Вечером в номер постучали. Дверь открылась; на пороге стояла Лео. Вид у нее был смущенный, но губы уже расползались в улыбке. Защитный скафандр, который я так старательно запаивал изнутри, немедленно развалился на части. Я беспомощно шагнул ей навстречу. И, прижав к сердцу, подумал: «ради такой порчи не жалко и умереть».

Глава пятая

ПРОТОПОПОВ

Я женат двадцать пять лет и двенадцать из них влюблен в Тату. Не то чтобы безнадежно, просто мне от нее ничего не надо. Я влюбился с первого взгляда, когда Ванюха, тогда еще никакой не директор, а мелкая сошка, привел ее к нам на работу на Новый год. Но прежде я сошел с ума от ее голоса; однажды она позвонила, а мне случилось ответить. С того дня я специально вертелся у телефона, только бы лишний раз ее услышать. Потом, когда мы подружились и стали часто общаться, она как-то сказала, что по голосу может узнать о человеке все. Я удивился, не поверил: что значит «все»? А сейчас думаю, что сам с первого звука, в первую же секунду понял: вот она, моя Принцесса на горошине. Только не дал себе труда это осознать.
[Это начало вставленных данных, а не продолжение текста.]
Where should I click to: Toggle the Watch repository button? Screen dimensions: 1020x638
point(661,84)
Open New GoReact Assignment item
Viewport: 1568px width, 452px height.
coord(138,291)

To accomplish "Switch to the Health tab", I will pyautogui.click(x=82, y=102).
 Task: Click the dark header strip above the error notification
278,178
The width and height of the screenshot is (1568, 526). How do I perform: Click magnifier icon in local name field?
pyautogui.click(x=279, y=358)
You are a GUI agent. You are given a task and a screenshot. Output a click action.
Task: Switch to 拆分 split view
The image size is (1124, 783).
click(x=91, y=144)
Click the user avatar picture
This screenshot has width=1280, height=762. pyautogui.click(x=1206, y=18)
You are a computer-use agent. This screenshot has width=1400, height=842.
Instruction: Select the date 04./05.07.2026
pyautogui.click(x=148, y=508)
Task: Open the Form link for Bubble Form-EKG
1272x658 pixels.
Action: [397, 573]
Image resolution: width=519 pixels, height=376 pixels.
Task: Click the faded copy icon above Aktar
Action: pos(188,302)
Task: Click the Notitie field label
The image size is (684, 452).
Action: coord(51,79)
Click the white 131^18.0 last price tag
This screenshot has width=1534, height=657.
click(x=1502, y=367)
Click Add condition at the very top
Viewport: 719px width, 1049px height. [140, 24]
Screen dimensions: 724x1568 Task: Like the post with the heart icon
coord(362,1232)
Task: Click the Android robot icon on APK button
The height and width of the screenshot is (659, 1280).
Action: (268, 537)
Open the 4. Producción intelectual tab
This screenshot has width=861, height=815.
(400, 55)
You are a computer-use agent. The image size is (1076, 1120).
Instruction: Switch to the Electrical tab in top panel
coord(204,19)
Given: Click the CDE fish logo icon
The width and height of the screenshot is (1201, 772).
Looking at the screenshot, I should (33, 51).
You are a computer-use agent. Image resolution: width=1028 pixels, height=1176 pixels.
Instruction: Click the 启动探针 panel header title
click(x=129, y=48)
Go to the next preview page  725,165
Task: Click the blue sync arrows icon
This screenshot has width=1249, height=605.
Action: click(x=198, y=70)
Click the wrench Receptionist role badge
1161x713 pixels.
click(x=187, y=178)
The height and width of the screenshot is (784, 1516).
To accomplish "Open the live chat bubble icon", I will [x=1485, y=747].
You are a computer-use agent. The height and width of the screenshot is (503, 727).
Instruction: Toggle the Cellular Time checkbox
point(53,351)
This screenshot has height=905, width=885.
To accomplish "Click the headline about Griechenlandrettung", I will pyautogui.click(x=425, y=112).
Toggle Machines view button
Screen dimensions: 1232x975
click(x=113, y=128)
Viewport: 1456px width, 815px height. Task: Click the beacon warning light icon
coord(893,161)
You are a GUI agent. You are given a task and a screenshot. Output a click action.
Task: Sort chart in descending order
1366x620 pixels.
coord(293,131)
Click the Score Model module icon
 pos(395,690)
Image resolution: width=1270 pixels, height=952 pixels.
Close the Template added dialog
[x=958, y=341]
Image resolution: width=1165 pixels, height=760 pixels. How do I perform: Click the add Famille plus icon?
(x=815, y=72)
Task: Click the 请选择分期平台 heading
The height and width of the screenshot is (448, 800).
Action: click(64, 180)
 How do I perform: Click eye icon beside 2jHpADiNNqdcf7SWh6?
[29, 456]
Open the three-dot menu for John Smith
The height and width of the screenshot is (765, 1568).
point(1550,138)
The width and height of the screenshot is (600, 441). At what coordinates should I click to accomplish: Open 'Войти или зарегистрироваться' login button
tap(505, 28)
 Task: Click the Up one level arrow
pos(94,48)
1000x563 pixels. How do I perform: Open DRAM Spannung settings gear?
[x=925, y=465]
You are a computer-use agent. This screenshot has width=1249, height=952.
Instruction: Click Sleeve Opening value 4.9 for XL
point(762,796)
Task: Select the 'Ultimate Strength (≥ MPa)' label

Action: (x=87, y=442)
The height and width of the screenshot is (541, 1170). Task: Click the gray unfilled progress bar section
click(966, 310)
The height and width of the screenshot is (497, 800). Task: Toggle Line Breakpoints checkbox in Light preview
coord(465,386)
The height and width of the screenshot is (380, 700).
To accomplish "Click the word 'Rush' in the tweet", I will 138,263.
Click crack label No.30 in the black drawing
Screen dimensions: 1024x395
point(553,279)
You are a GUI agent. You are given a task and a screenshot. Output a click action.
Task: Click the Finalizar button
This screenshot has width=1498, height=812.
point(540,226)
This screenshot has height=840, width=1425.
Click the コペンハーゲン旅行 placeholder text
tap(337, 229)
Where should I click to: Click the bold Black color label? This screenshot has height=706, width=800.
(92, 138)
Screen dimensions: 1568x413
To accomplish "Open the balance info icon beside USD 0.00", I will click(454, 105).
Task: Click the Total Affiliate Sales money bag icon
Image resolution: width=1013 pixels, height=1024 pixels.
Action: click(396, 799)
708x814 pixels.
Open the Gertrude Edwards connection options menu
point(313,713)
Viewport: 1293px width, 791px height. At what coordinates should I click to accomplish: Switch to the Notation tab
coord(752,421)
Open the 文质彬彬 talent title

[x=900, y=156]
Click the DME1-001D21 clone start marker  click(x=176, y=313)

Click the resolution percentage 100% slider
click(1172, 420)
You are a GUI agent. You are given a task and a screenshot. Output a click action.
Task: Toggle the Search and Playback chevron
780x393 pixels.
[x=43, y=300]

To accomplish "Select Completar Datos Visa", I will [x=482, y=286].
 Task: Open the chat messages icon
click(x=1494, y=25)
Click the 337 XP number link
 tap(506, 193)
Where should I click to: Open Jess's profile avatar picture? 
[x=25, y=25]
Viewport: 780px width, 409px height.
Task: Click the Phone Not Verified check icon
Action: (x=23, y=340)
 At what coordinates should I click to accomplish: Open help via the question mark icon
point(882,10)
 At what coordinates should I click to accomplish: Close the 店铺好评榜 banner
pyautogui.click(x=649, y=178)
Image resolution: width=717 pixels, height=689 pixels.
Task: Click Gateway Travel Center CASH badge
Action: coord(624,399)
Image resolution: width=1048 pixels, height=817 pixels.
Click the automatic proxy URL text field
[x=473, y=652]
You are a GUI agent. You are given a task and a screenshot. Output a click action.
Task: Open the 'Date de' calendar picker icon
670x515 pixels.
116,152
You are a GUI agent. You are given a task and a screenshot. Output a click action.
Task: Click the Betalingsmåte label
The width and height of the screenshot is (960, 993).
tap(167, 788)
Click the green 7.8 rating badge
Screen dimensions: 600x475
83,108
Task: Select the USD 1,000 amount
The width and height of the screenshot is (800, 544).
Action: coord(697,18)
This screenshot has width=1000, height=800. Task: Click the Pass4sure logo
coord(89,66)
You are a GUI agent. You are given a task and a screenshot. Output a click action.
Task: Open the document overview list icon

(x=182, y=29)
В голове тогда другое мелькнуло: что Ванька завел любовницу; у жен таких голосов не бывает. Ах, какой голос! Настоящая ловушка, манок! Я же не один такой; сколько раз наблюдал, как мужики, впервые услышав Тату, вздрагивают и цепенеют с изумленным видом, не понимая, что происходит. Правильно, сразу и не поймешь, когда в простом «здравствуйте» или «приятно познакомиться» сокрыт целый роман, причем написанный специально для тебя. А когда к такому голосу прилагается фантастическое обаяние, нежный взгляд и чуть насмешливая улыбка, тут уж, как говорится, пиши пропало. Вот я и пропал.